'Better than expected'
September 25, 2014After two years of below five percent economic growth, South Asia's largest economy is showing "new promise of a turnaround," a newly released report by the Asian Development Bank (ADB) said. After a decisive victory for Narendra Modi's Bharatiya Janata Party in this year's general election, the bank expects India's annual economic growth to jump to 5.5 percent this year and to 6.3 percent in 2015.
The authors of the report, titled Asian Development Outlook 2014 update, said that India's new administration is better positioned to introduce reforms to "unlock the economy's potential" by stimulating investment and dealing with other fiscal and structural problems.
Recent measures such as easing environmental and forest clearances for mines, roads, power stations, and irrigation systems, among others, will also help speed up the implementation of ongoing projects, the report added.
On a growth path
Experts believe the Indian economy will show a gradual recovery over the next two years. According to Rajiv Biswas, Asia-Pacific Chief Economist at the analytics firm IHS, the expected recovery is linked to reforms announced by PM Modi designed to support India's flagging economy.

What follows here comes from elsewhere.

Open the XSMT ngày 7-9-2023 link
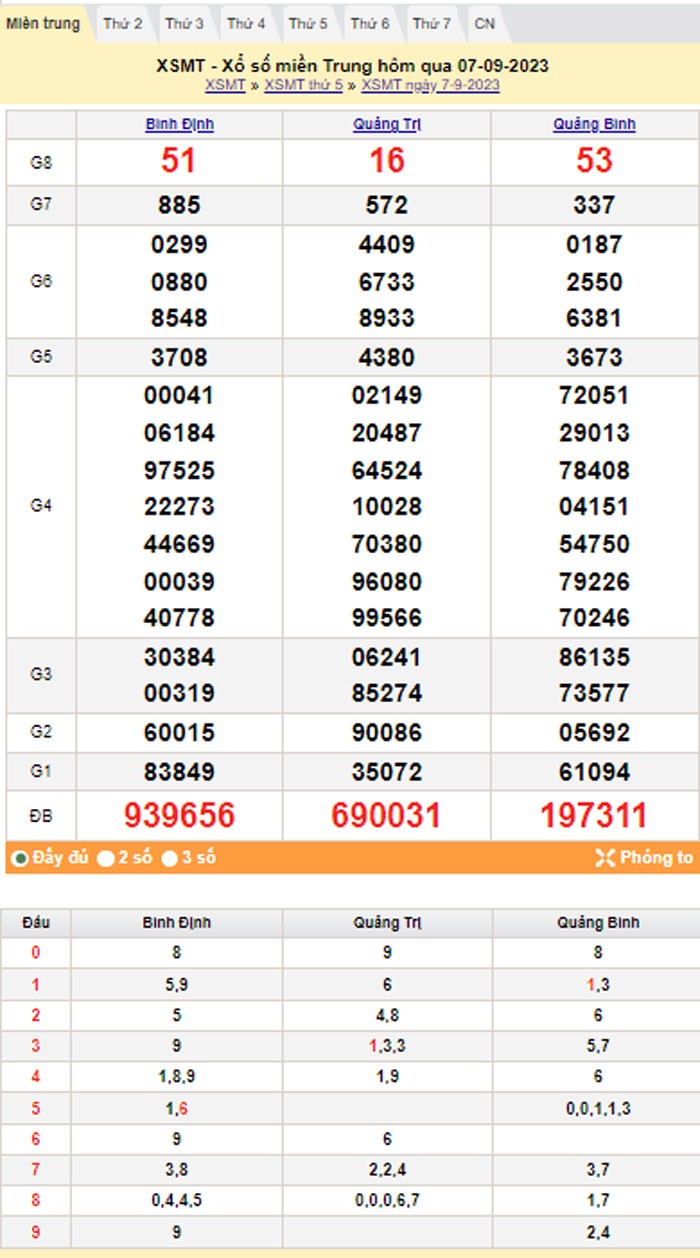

These measures include "accelerating the pace of infrastructure project approvals and trying to boost foreign investment inflows from key trade and investment partners including the US, Japan and China," the economist told DW.
The ADB expects South Asia as a whole to expand by 6.1 percent in 2015 - an increase of 0.3 percentage points over the previous estimate. It also raised the growth forecast for this year from 5.3 to 5.4 percent, saying that it reflects "strengthening in Bangladesh and Pakistan on higher exports and remittances."
Chronic problems
In the case of neighboring Pakistan, the ADB hiked the projected expansion rate for 2015 from the original figure of 3.9 percent to 4.2 percent. It noted that the country had seen some economic progress in fiscal year 2014 due to reforms initiated by the nation's government as well as improvement in the energy supply.
"The continuation of economic reforms and efforts to improve the security environment would improve business confidence and help revive private investment," the paper underlined.
But Gareth Leather, Asia Economist at the UK-based economic research consultancy firm Capital Economics, expects Pakistan's GDP growth to remain stuck at around 3 to 3.5 percent for the next couple of years. Even if the security situation were to improve, there are plenty of other factors that hold back Pakistan's economy, he said.
For instance, the country faces a chronic energy crisis and companies there "suffer bigger losses from electricity shortages than in any other major economy in Asia," Leather told DW, adding that other reasons for investors' reluctance to set up factories in Pakistan are "a nightmarish bureaucracy, a lack of government effectiveness and rampant corruption."
Boosting investment
Bangladesh is another major country in South Asia whose expansion rate has been revised upward. The report points out that despite widespread political turmoil in the country ahead of its national elections, the country's GDP still grew at 6.1 percent in fiscal year 2014. The bank now expects a boost to private consumption on the back of an increase in foreign remittances and exports. Bangladesh's growth for 2015 is therefore projected at 6.4 percent.
Garments exports remain a key contributor to the country's economic growth, despite challenges faced by the industry due to increased regulatory standards by international textile manufacturers, Biswas said.
"In order to boost the investment climate further, the government will need to further strengthen regulatory and safety standards for key sectors such as garments, as well as improving key infrastructure such as power, airports and railways," he added.
The ADB's growth estimate for Sri Lanka remained unchanged at 7.5 percent.
Less integrated
Alongside its economic outlook report, the bank also published another report on Asian nations' integration into global value chains (GVCs). "By thinking in terms of competitiveness in specific stages of production rather than over the entire production process, countries can boost their income growth and employment by linking to dynamic GVCs," said ADB Chief Economist Shang-Jin Wei.
But the bank concludes that few countries in South Asia and Central Asia "have found their GVC niche," while East and Southeast Asian nations generate the bulk of the Asia's GVC trade. The reasons for these economies to lag behind others, the ADB says, include high trade barriers, underdeveloped transport infrastructure, and regulatory hurdles, among others.
Experts say that South Asia remains much less integrated into global manufacturing supply chains due to the low value-added nature of much of their exports and their lack of competitiveness with East Asian manufacturing hubs. This reflects a broad range of problems, including political uncertainties as well as the weak business climate and poor infrastructure, noted Biswas.
"While India, Sri Lanka and Bangladesh need to make significant progress in reducing red tape and improving infrastructure in order to become more competitive industry hubs, Pakistan faces a far greater challenge due to the high level of political risk and instability overlaid on top of weak macroeconomics," the economist said.